Contre Le Pen: le silence
Quel piège sinistre se niche dans la formule «l'inégalité des
races»! Serge July, dans son éditorial (Libération, 12/09), parle de «la connerie de Le Pen», qu'il qualifie d'«impériale»: mais qui le fait empereur? Doit-on considérer qu'il «pose les vraies questions», doit-on le laisser décider du débat national? S'il «règne», c'est bien parce qu'on le laisse imposer ses fausses problématiques, sur le thème récurrent du bouc émissaire, de la peur de l'autre, de la persécution. ["] «Inégalité des races»: on attaque le mot d'inégalité, bien sûr, c'est toujours le même appât pour l'indignation et, la vision obscurcie par la colère, on se précipite dans le piège sous les lazzis du Front national. ["] En ripostant sur l'inégalité, on admet ipso facto le concept de race, concept qui est une contre-vérité (génétiquement, il n'y a qu'une race humaine) et qui, dans l'Histoire, résonne comme esclavage, colonisation, génocide. Rusé, l'«empereur» des manipulateurs; pour lui répondre, il faut reprendre les mots chargés d'horreur qu'il n'emploie lui-même qu'à titre de chiffons rouges!

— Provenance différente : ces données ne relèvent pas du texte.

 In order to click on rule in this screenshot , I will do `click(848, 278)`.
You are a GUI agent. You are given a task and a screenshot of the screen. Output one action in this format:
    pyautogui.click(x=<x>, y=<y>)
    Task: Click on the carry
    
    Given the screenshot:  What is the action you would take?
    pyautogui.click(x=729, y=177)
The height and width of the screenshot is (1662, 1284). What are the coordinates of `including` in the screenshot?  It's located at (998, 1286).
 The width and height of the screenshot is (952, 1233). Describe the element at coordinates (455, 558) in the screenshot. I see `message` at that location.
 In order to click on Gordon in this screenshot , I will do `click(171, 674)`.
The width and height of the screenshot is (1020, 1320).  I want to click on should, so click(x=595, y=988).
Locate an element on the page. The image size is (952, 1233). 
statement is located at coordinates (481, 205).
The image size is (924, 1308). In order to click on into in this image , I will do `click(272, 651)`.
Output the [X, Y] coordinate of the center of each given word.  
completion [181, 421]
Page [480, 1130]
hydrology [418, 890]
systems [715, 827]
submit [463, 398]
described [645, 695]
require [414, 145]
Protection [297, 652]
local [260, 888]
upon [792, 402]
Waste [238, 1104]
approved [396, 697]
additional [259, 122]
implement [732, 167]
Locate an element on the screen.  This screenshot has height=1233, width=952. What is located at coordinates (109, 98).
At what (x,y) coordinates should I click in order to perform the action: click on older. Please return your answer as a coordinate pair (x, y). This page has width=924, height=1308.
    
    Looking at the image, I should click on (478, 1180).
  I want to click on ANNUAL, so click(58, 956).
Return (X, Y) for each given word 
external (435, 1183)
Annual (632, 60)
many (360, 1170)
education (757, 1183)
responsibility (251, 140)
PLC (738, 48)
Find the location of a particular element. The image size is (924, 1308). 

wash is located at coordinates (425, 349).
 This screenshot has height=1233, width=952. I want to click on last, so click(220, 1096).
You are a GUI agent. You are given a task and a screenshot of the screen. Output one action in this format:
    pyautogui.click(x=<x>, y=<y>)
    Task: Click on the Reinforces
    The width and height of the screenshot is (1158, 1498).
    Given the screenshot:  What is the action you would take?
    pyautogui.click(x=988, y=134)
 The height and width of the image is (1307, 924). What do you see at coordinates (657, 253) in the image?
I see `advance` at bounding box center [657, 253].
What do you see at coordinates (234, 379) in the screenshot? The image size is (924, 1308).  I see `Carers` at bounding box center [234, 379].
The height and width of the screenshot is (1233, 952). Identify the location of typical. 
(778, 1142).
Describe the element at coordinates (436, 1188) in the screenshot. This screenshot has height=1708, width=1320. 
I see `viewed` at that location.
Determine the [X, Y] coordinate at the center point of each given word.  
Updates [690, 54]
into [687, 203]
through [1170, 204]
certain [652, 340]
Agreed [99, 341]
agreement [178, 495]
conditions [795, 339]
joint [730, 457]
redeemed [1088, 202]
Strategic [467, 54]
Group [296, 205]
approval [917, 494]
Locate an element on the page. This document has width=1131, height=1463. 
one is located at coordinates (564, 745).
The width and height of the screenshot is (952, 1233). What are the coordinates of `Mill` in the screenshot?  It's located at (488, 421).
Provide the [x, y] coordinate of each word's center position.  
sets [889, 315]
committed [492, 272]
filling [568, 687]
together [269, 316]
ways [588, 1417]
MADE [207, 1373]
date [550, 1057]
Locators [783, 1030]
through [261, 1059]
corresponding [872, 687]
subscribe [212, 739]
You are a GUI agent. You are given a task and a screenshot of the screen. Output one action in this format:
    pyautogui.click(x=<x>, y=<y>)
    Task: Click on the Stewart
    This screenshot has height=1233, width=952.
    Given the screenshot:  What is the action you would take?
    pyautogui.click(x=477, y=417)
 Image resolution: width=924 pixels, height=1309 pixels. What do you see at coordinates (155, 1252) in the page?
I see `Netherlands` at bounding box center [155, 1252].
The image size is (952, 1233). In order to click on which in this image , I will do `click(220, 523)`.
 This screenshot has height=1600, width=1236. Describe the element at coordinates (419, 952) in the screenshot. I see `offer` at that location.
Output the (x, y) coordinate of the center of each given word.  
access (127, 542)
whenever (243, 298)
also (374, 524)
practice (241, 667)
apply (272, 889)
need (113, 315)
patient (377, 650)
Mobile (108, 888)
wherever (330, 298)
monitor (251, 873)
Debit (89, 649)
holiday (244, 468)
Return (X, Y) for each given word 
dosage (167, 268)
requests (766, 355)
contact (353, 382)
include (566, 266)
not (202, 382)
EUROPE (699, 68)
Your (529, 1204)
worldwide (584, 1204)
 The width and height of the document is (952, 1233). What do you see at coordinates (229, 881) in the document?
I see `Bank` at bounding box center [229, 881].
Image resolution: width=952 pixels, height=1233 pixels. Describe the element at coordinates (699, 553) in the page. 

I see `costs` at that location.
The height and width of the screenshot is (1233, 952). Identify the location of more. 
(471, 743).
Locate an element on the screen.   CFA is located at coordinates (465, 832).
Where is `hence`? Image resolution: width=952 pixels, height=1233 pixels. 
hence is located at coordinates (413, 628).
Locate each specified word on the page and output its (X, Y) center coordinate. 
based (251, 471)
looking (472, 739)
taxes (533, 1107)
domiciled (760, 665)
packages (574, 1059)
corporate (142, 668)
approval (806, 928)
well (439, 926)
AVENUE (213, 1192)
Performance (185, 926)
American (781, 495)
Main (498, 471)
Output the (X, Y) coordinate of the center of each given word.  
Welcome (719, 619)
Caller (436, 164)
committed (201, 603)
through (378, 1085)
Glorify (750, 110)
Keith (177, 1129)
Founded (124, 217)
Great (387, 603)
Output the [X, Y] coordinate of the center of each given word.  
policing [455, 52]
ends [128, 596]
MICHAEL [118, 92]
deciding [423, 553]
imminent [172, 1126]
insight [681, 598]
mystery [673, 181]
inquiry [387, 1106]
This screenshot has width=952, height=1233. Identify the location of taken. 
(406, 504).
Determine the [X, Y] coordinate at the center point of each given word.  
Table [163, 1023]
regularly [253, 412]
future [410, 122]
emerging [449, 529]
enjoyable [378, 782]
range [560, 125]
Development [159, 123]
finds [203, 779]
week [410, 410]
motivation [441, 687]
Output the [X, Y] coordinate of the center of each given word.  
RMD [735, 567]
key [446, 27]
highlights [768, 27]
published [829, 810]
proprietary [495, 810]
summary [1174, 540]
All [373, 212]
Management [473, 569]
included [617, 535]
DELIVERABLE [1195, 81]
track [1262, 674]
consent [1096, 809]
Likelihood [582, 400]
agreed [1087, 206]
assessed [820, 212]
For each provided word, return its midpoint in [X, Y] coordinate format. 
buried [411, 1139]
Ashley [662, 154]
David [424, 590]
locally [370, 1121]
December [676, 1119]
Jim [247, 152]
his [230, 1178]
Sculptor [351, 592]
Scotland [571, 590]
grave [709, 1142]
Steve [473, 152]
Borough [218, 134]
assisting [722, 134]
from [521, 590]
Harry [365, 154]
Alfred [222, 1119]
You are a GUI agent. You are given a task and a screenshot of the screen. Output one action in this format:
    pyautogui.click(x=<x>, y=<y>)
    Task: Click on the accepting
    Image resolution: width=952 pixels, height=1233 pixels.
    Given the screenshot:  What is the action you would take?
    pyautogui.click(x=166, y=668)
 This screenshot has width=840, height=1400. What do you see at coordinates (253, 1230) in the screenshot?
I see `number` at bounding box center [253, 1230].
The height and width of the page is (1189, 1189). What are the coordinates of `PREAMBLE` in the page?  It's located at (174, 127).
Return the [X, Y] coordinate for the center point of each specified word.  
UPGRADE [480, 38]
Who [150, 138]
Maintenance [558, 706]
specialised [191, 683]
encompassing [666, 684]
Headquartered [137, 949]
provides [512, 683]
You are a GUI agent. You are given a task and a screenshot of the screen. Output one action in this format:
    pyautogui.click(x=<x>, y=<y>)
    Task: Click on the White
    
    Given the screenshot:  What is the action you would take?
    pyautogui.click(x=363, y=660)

Pourtant, la ruse se répète; cette fois-ci, on aurait dû voir le piège. Cet homme ne pose pas de questions, il lance des mots piégés, des slogans pleins d'images sinistres qu'il regarde se propager en ricanant. Le silence, loin d'être honteux, n'est-il pas dans ce cas l'expression la plus efficace de la pensée?